Slashdot Mirror


Examples of Programming Gone Wrong?

LightForce3 asks: "I'm a beginning CS student, and in my studies I've come across examples of programmer error causing very large problems, such as the Ariane 5 failure and the Therac-25 accidents, often as tales of caution to beginner programmers such as myself. My (morbid?) curiosity has been piqued, and I'm looking for other examples of programmer error leading to serious problems. After all, it is better to learn from the mistakes of others than from your own, right? ;) What programming-related accidents, incidents, and failures, both well-known and obscure, do Slashdot readers know about, and are there any good resources for researching these?"

28 of 626 comments (clear)

  1. Y2K? by Monthenor · · Score: 5, Insightful

    ...wherein a technique to save memory on older computers resulted in a massive media panic twenty years later. Oh, and it caused a couple glitches

    --
    Co-founder of GerbilMechs
  2. Re:already.. by Anonymous Coward · · Score: 5, Insightful

    Why not provide a link instead of saying "Oh yeah, I saw it way back when."

    You people who say "use google to find it" or "this was already asked" are worse than the people who actualy ask the question.

    Their only problem (if it could be said to be a problem) is ignorance, your kind however are a much better example of the problem of self-rightous lazyness.

  3. That's kind of silly by Ghoser777 · · Score: 4, Insightful

    Wouldn't setting it to something like 0 be better? I mean, I could miss it sticking at 12,000 for a while, but if I notice that my altitude is suddenly 0, I think my first instinct will be to pull up as fast as possible.

    F-bacher

    --
    James Tiberius Kirk: "Spock, the women on your planet are logical. No other planet in the galaxy can make that claim."
    1. Re:That's kind of silly by Anonymous Coward · · Score: 0, Insightful

      GOD, you're stupid. Did you even READ the comment you replied to? Stupid fucking Americans.

  4. Don't be so narrow by coyote-san · · Score: 5, Insightful

    Don't be so narrow in your approach. Is it a programming error if a stadium roof collapses because the engineers couldn't understand what the output of their computer model was saying?

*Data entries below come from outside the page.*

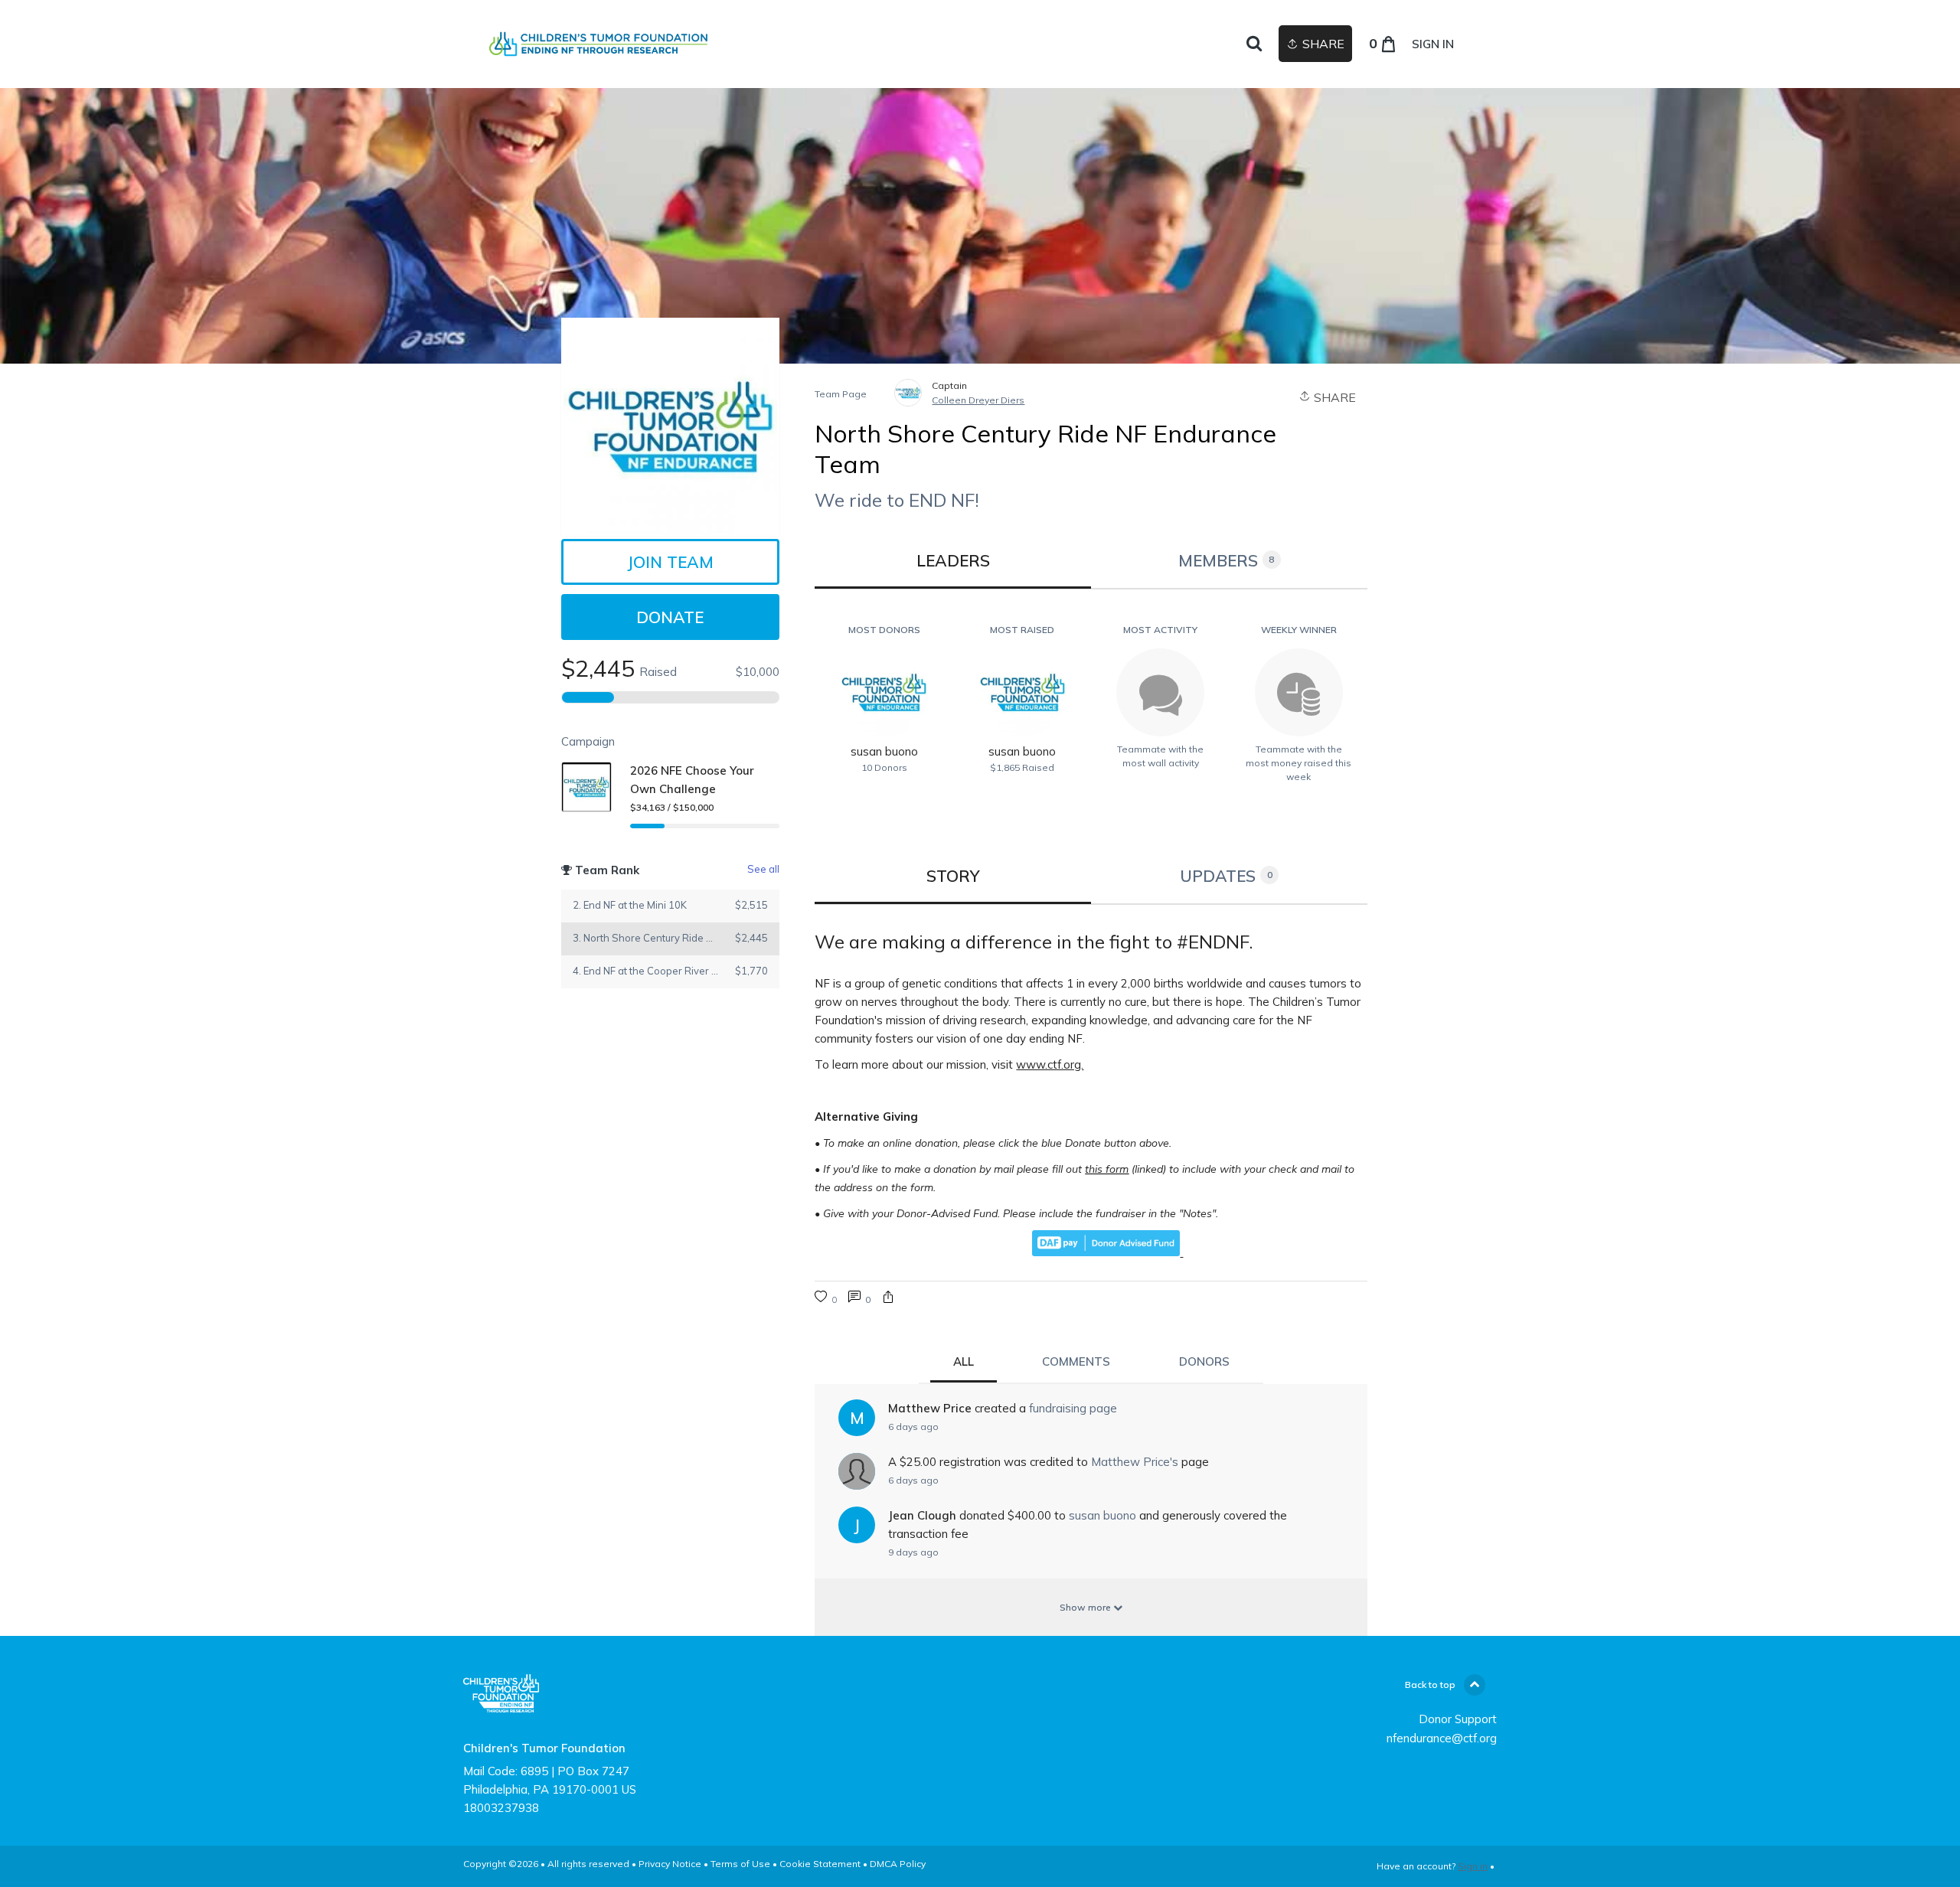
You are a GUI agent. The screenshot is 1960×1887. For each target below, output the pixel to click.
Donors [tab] (1204, 1361)
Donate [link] (670, 617)
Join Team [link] (670, 562)
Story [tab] (953, 876)
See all (763, 869)
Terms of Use (740, 1863)
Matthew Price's (1134, 1461)
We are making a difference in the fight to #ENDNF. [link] (1034, 941)
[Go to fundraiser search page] (1254, 44)
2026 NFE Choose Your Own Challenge (692, 779)
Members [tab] (1226, 560)
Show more (1086, 1607)
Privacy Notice (670, 1863)
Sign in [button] (1433, 44)
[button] (888, 1299)
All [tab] (963, 1361)
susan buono (1102, 1515)
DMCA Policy (898, 1863)
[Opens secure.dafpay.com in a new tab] (1107, 1252)
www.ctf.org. (1049, 1064)
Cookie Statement (820, 1863)
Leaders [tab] (953, 560)
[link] (598, 44)
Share (1333, 397)
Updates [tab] (1226, 876)
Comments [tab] (1076, 1361)
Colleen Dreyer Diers (978, 400)
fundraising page (1073, 1408)
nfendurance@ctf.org (1442, 1738)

    What about when the construction crew quietly substituted what they thought was an equivalent design to what the computer program came up with for a skywalk over a hotel lobby?

    After almost 20 years in this field, I think that at least 80% of the serious "errors" I see are because the user didn't understand the results of the program, and only 20% of them are due to classic development errors.

    The lesson to learn from this: the user interface matters. Give some thought to presenting the information in a meaningful manner (e.g., the infamous pre-Challenger graphs showing O-ring erosion vs. the post-Challenger graph that mapped damage by temperature at the time of launch), and allow users to see the information in the way that makes the most sense to them.

    --
    For every complex problem there is an answer that is clear, simple, and wrong. -- H L Mencken
    1. Re:Don't be so narrow by Anonymous Coward · · Score: 1, Insightful

      Is it a programming error if a stadium roof collapses because the engineers couldn't understand what the output of their computer model was saying?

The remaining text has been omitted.